(Supplied data)
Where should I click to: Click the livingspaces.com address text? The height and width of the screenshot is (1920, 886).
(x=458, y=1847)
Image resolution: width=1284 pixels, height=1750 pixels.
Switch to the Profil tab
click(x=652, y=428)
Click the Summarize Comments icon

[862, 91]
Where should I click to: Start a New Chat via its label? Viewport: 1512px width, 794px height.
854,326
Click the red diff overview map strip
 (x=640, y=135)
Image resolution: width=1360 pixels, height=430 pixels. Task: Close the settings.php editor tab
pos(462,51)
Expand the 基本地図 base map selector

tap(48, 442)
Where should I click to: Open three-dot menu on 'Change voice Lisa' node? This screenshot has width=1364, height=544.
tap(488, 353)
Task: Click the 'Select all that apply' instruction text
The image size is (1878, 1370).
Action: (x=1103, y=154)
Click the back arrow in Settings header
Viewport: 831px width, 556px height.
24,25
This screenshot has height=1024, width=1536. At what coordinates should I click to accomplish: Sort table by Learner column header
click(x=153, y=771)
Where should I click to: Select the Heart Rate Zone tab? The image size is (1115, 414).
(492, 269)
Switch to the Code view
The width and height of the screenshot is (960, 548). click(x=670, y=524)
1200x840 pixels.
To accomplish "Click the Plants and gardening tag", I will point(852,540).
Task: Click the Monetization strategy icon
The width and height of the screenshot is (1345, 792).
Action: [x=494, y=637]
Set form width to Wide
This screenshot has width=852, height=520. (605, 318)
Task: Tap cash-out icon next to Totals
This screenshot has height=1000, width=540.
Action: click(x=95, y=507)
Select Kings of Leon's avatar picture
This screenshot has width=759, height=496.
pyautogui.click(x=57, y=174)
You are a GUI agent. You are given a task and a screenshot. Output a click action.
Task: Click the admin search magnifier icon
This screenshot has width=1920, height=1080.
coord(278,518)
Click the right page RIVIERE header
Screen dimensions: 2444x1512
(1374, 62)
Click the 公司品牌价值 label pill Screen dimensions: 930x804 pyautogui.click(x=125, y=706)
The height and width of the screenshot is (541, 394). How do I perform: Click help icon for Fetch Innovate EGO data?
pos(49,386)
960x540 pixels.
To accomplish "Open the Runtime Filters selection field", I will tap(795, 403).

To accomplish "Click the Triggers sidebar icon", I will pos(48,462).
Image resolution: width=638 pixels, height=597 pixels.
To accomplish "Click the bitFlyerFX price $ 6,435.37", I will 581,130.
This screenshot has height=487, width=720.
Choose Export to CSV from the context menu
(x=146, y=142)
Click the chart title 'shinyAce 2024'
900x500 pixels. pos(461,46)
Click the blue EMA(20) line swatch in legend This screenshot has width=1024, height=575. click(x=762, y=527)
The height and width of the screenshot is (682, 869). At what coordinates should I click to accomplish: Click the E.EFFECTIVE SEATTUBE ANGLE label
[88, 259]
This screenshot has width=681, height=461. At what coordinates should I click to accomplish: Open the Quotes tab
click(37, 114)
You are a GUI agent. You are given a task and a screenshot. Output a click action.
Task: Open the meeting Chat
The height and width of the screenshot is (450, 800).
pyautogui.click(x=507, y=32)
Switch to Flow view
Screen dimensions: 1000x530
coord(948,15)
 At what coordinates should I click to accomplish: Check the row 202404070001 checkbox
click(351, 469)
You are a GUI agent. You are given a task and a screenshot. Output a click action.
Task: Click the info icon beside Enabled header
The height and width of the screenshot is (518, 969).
(End Supplied data)
## Task details
Output the entire listing again, word for word.

## Output for this exercise
Where should I click to: Click the livingspaces.com address text? The height and width of the screenshot is (1920, 886).
(x=458, y=1847)
Image resolution: width=1284 pixels, height=1750 pixels.
Switch to the Profil tab
click(x=652, y=428)
Click the Summarize Comments icon

[862, 91]
Where should I click to: Start a New Chat via its label? Viewport: 1512px width, 794px height.
854,326
Click the red diff overview map strip
 (x=640, y=135)
Image resolution: width=1360 pixels, height=430 pixels. Task: Close the settings.php editor tab
pos(462,51)
Expand the 基本地図 base map selector

tap(48, 442)
Where should I click to: Open three-dot menu on 'Change voice Lisa' node? This screenshot has width=1364, height=544.
tap(488, 353)
Task: Click the 'Select all that apply' instruction text
The image size is (1878, 1370).
Action: (x=1103, y=154)
Click the back arrow in Settings header
Viewport: 831px width, 556px height.
24,25
This screenshot has height=1024, width=1536. At what coordinates should I click to accomplish: Sort table by Learner column header
click(x=153, y=771)
Where should I click to: Select the Heart Rate Zone tab? The image size is (1115, 414).
(492, 269)
Switch to the Code view
The width and height of the screenshot is (960, 548). click(x=670, y=524)
1200x840 pixels.
To accomplish "Click the Plants and gardening tag", I will point(852,540).
Task: Click the Monetization strategy icon
The width and height of the screenshot is (1345, 792).
Action: [x=494, y=637]
Set form width to Wide
This screenshot has width=852, height=520. (605, 318)
Task: Tap cash-out icon next to Totals
This screenshot has height=1000, width=540.
Action: click(x=95, y=507)
Select Kings of Leon's avatar picture
This screenshot has width=759, height=496.
pyautogui.click(x=57, y=174)
You are a GUI agent. You are given a task and a screenshot. Output a click action.
Task: Click the admin search magnifier icon
This screenshot has width=1920, height=1080.
coord(278,518)
Click the right page RIVIERE header
Screen dimensions: 2444x1512
(1374, 62)
Click the 公司品牌价值 label pill Screen dimensions: 930x804 pyautogui.click(x=125, y=706)
The height and width of the screenshot is (541, 394). How do I perform: Click help icon for Fetch Innovate EGO data?
pos(49,386)
960x540 pixels.
To accomplish "Open the Runtime Filters selection field", I will tap(795, 403).

To accomplish "Click the Triggers sidebar icon", I will pos(48,462).
Image resolution: width=638 pixels, height=597 pixels.
To accomplish "Click the bitFlyerFX price $ 6,435.37", I will 581,130.
This screenshot has height=487, width=720.
Choose Export to CSV from the context menu
(x=146, y=142)
Click the chart title 'shinyAce 2024'
900x500 pixels. pos(461,46)
Click the blue EMA(20) line swatch in legend This screenshot has width=1024, height=575. click(x=762, y=527)
The height and width of the screenshot is (682, 869). At what coordinates should I click to accomplish: Click the E.EFFECTIVE SEATTUBE ANGLE label
[88, 259]
This screenshot has width=681, height=461. At what coordinates should I click to accomplish: Open the Quotes tab
click(37, 114)
You are a GUI agent. You are given a task and a screenshot. Output a click action.
Task: Open the meeting Chat
The height and width of the screenshot is (450, 800).
pyautogui.click(x=507, y=32)
Switch to Flow view
Screen dimensions: 1000x530
coord(948,15)
 At what coordinates should I click to accomplish: Check the row 202404070001 checkbox
click(351, 469)
You are a GUI agent. You are given a task and a screenshot. Output a click action.
Task: Click the info icon beside Enabled header
The height and width of the screenshot is (518, 969).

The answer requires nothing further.